== SELECTED TEXT ==

J-S05042-23
NON-PRECEDENTIAL DECISION - SEE SUPERIOR COURT I.O.P. 65.37
COMMONWEALTH OF PENNSYLVANIA : IN THE SUPERIOR COURT OF : PENNSYLVANIA Appellant : : : v. : : : ANDREW DAVID BERKHEIMER : No. 720 WDA 2022
Appeal from the Suppression Order Entered May 17, 2022 In the Court of Common Pleas of Blair County Criminal Division at No(s): CP-07-CR-0001312-2021
BEFORE: BENDER, P.J.E., LAZARUS, J., and McLAUGHLIN, J.
MEMORANDUM BY McLAUGHLIN, J.: FILED: MAY 4, 2023
The Commonwealth appeals from the order granting Andrew David
Berkheimer’s pre-trial motion to suppress. We affirm.
In June 2021, Berkheimer was charged with one count of possession
with intent to deliver a controlled substance, two counts of simple possession,
and 11 counts of possession of drug paraphernalia.1 The seizure of those items
resulted from a search of Berkheimer’s home. Berkheimer filed an omnibus
pre-trial motion to suppress the evidence obtained during the search. The trial
court held an evidentiary hearing on the motion on December 7, 2021.
At the hearing, the Commonwealth presented the testimony of
Lieutenant Travis Clowson of the Roaring Spring Borough Police Department.

== PROVIDED DATA ==
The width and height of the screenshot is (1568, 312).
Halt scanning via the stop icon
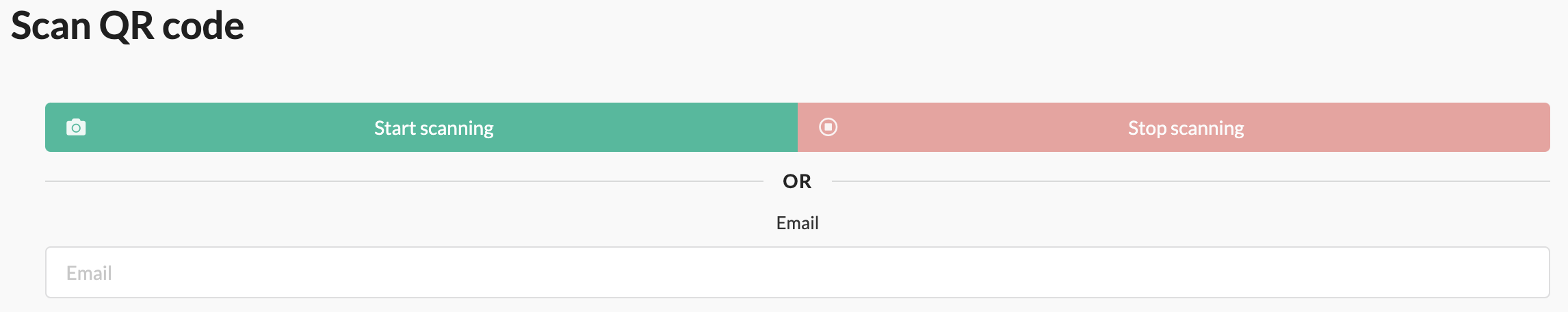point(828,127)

==

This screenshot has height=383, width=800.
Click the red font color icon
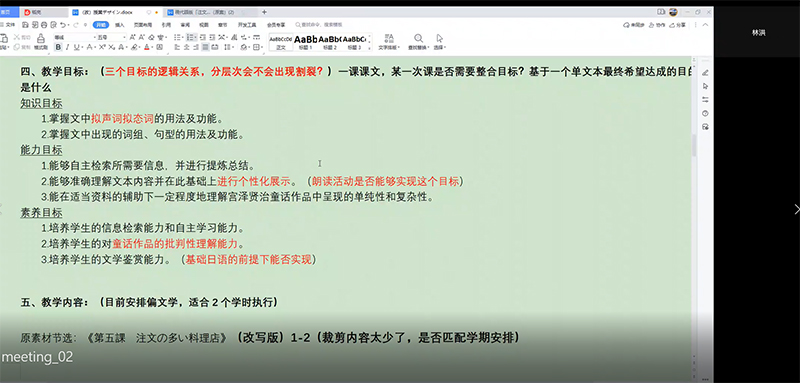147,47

== WORK REQUIRED ==
Write the next portion of the Superior Court memorandum on the suppression appeal, continuing from the sentence that ends "Roaring Spring Borough Police Department."

== FINAL RESULT ==
He testified that on May 22, 2021, he was working the 4:00 p.m. to midnight
____________________________________________
1 See 35 P.S. §§ 780-113(a)(30), (a)(16), and (a)(32), respectively. J-S05042-23
shift. N.T., Omnibus Pretrial Motion Hearing, 12/7/21, at 7. Lieutenant
Clowson stated that upon returning to the office from being on patrol shortly
after 5:00 p.m., he listened to a voicemail that was left on the police
department’s answering machine. Id. at 7, 64-66. The caller identified herself
as Berkheimer’s neighbor. Id. at 66. She stated in the message that she
believed someone might have broken into Berkheimer’s house because the
storm cellar door was ajar, and glass was broken out of a window. Id. at 66-
67. The caller also said there was a needle in Berkheimer’s yard. Id. at 66.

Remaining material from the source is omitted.